- _GIVEN TASK_
Transcribe the passage of the akadama discussion below between "But, as mentioned" and "researched to me.", inclusive.

- _EXTRACTED TEXT_
----

Ryan mentioned during a BSOP live stream that the tube-like microstructure of the akadama allows for small scale branching of the roots to occur. However, I study rocks and fossils with scanning electron microscopes and I am not aware of any study that shows this to be the case. Can anybody enlighten me as to where this idea comes from?
I think he said in some podcasts or something that he sent some akadama to be studied by a university extension under a microscope that made that determination. As such, there might not be a published paper or study for that yet.
But, as mentioned in one of the recent podcasts (the one about worm castings) there was a webpage that was brought up that discusses akadama more. I looked at the webpage and it definitely has some interesting information for it. Now, I’m not a geologist by any means, so I can’t vouch for it 100% but sounds very well researched to me.
It does have photos of akadama tubes under a microscope and a good explanation of how it is created.
That was an excellent read, thanks @nmhansen! I found some of the photos online:
Caption: “Micrographs of (A) allophane and (B) imogolite (external diameter of nanotubes is ∼2 nm)”
Caption: “Diagram of imogolite nanotubes and Al-rich allophane nanospheres, which have similar structures at the atomic scale”
I’m not sure if Akadama is “allophane” or “imogolite” or both (I’m new to these terms). But the Wikipedia page for imogolite says
"Imogolite consists of a network of nanotubes with an outer diameter of ca. 2 nm and an inner diameter of ca. 1 nm."
“Akadama is dominated by allophane-imogolite clay minerals with subsidiary Al-humus complexes whereas kanuma is dominated by Al-humus complexes with subsidiary clay minerals.”
So, yes, Akadama has imogolite and allophane content, which is composed of nanotube structures.

----

- _ENTRIES PROVIDED_
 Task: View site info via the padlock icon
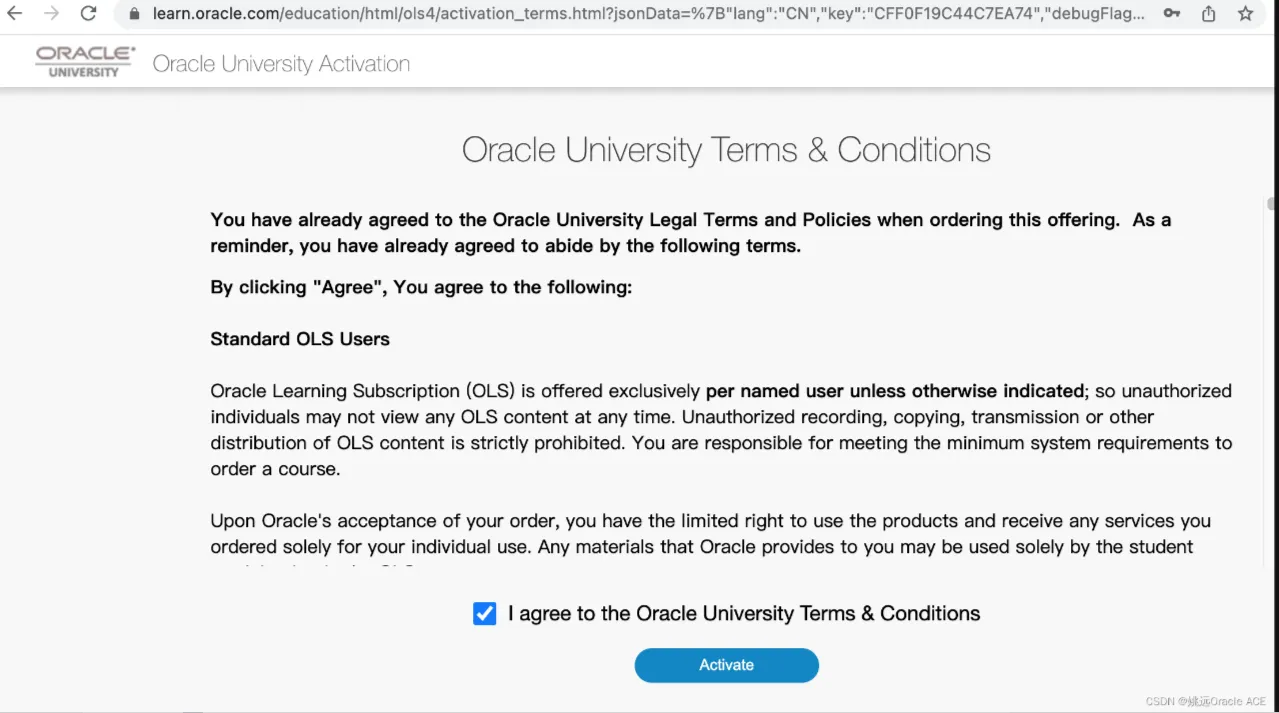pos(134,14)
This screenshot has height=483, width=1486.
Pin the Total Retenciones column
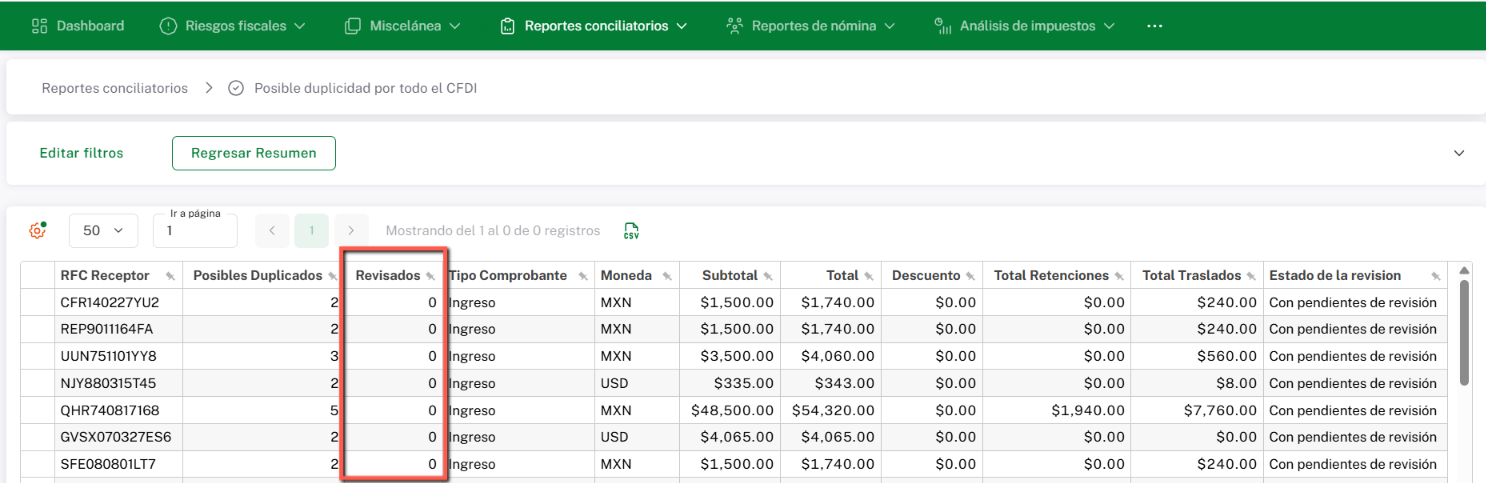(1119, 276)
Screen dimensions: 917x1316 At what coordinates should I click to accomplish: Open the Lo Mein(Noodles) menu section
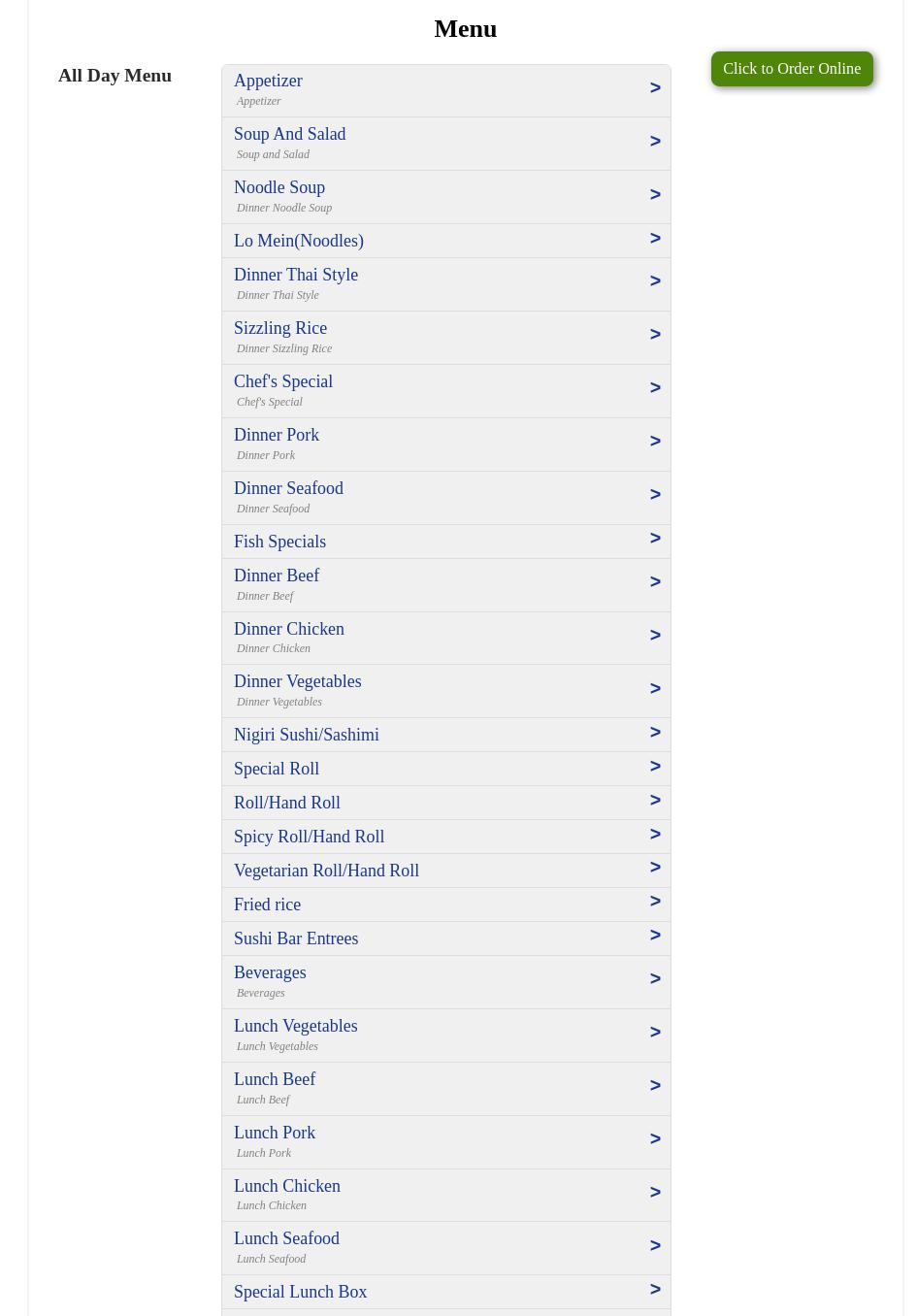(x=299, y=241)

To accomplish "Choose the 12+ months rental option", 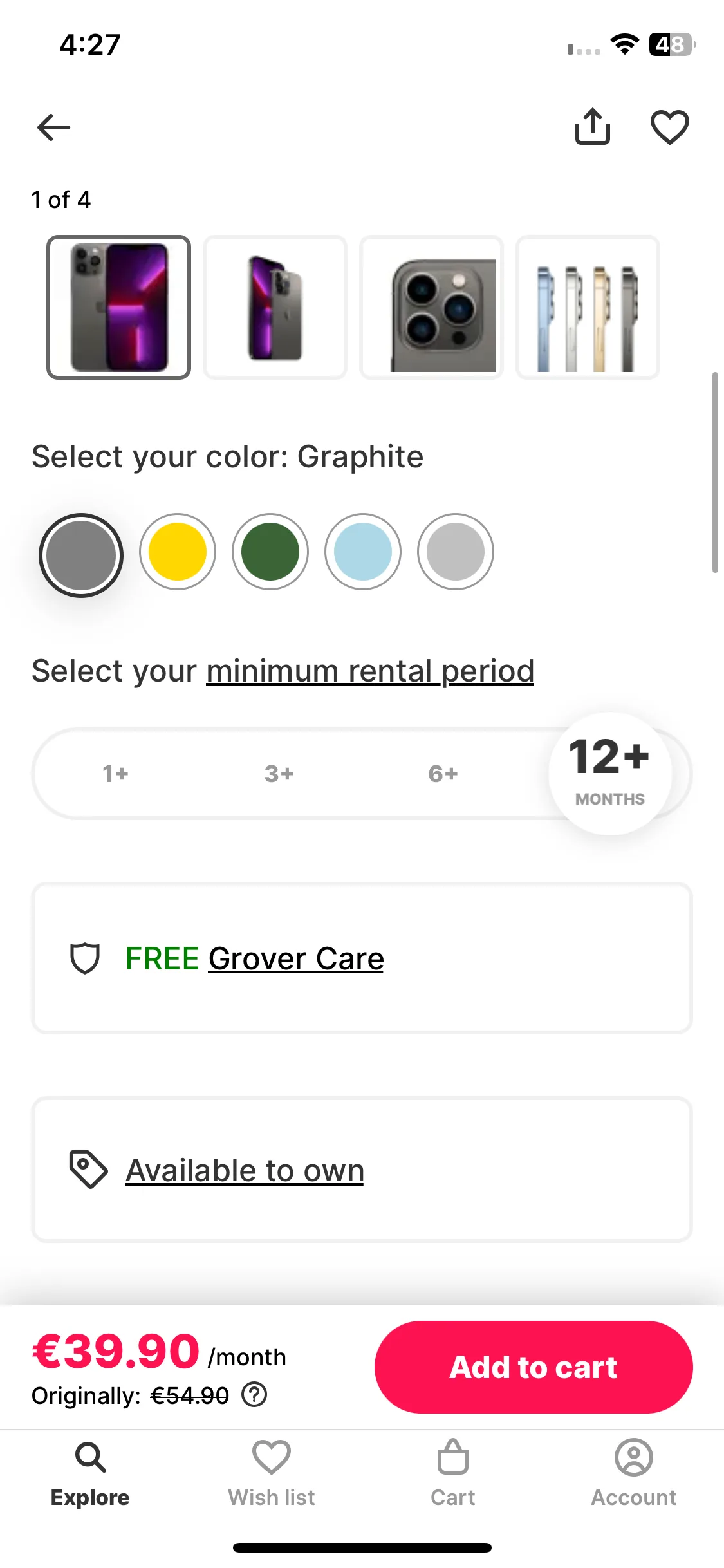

----

- _SOLUTION TO THE PROBLEM_
But, as mentioned in one of the recent podcasts (the one about worm castings) there was a webpage that was brought up that discusses akadama more. I looked at the webpage and it definitely has some interesting information for it. Now, I’m not a geologist by any means, so I can’t vouch for it 100% but sounds very well researched to me.